**Quoted passage**

By fifty-five he had his ten millions. It was comparatively easy, I believe, for him to get it. But still he was not satisfied. Now he has twenty. But apart from his millions, his house and his pictures, which are bought for him by an agent on a salary of ten thousand dollars a year, he has nothing! I dine with him out of charity.

Well, recently Johnson has gone into charity himself. I am told he has given away two millions! That is an exact tenth of his fortune. He is a religious man—in this respect he has outdone most of his brother millionaires. However, he still has an income of over a million a year—enough to satisfy most of his modest needs. Yet the frugality of a lifetime is hard to overcome, and I have seen Johnson walk home—seven blocks—in the rain from his club rather than take a cab, when the same evening he was giving his dinner guests peaches that cost—in December—two dollars and seventy-five cents apiece.

The question is: How far have Johnson's two millions made him a charitable man? I confess that, so far as I can see, giving them up did not cost him the slightest inconvenience. He merely bought a few hundred dollars' worth of reputation—as a charitable millionaire—at a cost of two thousand thousand dollars. It was—commercially—a miserable bargain. Only a comparatively few people of the five million inhabitants of the city of New York ever heard of Johnson or his hospital. Now that it has been built, he is no longer interested. I do not believe he actually got as much satisfaction out of his two-million-dollar investment as he would get out of an evening at the Hippodrome; but who can say that he is not charitable?

* * * * *

I lay stress on this matter of charity because essentially the charitable man is the good man. And by good we mean one who is of value to others as contrasted with one who is working, as most of us are, only for his own pocket all the time. He is the man who is such an egoist that he looks on himself as a part of the whole world and a brother to the rest of mankind. He has really got an exaggerated ego and everybody else profits by it in consequence.

He believes in abstract principles of virtue and would die for them; he recognizes duties and will struggle along, until he is a worn-out, penniless old man, to perform them. He goes out searching for those who need help and takes a chance on their not being deserving. Many a poor chap has died miserably because some rich man has judged that he was not deserving of help. I forget what Lazarus did about the thirsty gentleman in Hades—probably he did not regard him as deserving either.

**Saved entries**

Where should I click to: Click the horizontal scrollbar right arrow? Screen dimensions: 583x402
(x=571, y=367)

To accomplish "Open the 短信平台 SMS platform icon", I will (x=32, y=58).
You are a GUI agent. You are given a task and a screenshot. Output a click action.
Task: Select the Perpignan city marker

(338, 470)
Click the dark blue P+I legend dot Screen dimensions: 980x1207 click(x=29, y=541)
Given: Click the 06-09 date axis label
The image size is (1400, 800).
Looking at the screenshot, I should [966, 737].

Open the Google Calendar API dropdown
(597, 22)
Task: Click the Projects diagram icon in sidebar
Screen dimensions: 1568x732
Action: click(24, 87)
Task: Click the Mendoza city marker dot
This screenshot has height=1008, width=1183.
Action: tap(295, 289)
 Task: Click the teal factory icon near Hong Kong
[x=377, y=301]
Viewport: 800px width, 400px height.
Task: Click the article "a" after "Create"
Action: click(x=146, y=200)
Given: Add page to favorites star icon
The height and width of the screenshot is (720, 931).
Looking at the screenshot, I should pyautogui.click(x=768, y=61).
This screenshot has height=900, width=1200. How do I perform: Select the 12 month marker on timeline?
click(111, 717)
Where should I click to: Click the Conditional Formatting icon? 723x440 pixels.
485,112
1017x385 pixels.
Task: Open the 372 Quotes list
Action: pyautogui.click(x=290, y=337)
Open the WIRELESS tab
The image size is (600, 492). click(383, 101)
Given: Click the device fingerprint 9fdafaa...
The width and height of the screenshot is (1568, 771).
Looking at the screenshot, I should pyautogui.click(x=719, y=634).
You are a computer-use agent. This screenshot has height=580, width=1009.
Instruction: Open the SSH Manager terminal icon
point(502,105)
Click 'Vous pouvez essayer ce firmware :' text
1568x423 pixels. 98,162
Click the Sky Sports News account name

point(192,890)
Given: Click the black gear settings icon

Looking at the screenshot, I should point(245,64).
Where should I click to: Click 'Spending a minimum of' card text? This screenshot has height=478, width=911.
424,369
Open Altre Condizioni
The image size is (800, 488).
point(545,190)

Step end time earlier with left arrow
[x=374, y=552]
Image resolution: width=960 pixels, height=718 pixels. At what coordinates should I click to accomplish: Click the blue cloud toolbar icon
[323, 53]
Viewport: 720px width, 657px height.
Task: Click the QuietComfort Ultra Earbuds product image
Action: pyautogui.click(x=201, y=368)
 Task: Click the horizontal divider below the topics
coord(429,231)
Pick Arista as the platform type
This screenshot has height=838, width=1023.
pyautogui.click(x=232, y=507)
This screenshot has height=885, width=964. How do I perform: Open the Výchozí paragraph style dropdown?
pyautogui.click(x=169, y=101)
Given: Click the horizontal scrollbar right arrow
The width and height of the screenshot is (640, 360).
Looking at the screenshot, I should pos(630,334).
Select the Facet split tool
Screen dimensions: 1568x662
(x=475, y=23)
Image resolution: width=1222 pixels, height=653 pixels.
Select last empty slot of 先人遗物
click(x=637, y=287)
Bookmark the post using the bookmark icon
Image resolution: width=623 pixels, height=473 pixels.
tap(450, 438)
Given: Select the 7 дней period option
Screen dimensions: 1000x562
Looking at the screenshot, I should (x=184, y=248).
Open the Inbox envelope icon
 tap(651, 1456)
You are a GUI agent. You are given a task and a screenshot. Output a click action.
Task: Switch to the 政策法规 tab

**Assigned task 1**
In the passage on charity, what did each of the peaches Johnson served his dinner guests in December cost?
**Assigned task 2**
Reproduce everything in the passage on charity from "By fifty-five he" down to "out of charity.".
**Assigned task 3**
Resume the passage on charity from where it stops.

**Task response 1**
Two dollars and seventy-five cents apiece.

**Task response 2**
By fifty-five he had his ten millions. It was comparatively easy, I believe, for him to get it. But still he was not satisfied. Now he has twenty. But apart from his millions, his house and his pictures, which are bought for him by an agent on a salary of ten thousand dollars a year, he has nothing! I dine with him out of charity.

**Task response 3**
With most of us a charitable impulse is like the wave made by a stone thrown into a pool—it gets fainter and fainter the farther it has to go. Generally it does not go the length of a city block. It is not enough that there is a starving cripple across the way—he must be on your own doorstep to rouse any interest. When we invest any of our money in charity we want twenty per cent interest, and we want it quarterly. We also wish to have a list of the stockholders made public. A man who habitually smokes two thirty-cent cigars after dinner will drop a quarter into the plate on Sunday and think he is a good Samaritan.

The truth of the matter is that whatever instinct leads us to contribute toward the alleviation of the obvious miseries of the poor should compel us to go further and prevent those miseries—or as many of them as we can—from ever arising at all.

So far as I am concerned, the division of goodness into seven or more specific virtues is purely arbitrary. Virtue is generic. A man is either generous or mean—unselfish or selfish. The unselfish man is the one who is willing to inconvenience or embarrass himself, or to deprive himself of some pleasure or profit for the benefit of others, either now or hereafter.

By the same token, now that I have given thought to the matter, I confess that I am a selfish man—at bottom. Whatever generosity I possess is surface generosity. It would not stand the acid test of self-interest for a moment. I am generous where it is worth my while—that is all; but, like everybody else in my class, I have no generosity so far as my social and business life is concerned. I am willing to inconvenience myself somewhat in my intimate relations with my family or friends, because they are really a part of me—and, anyway, not to do so would result, one way or another, in even greater inconvenience to me.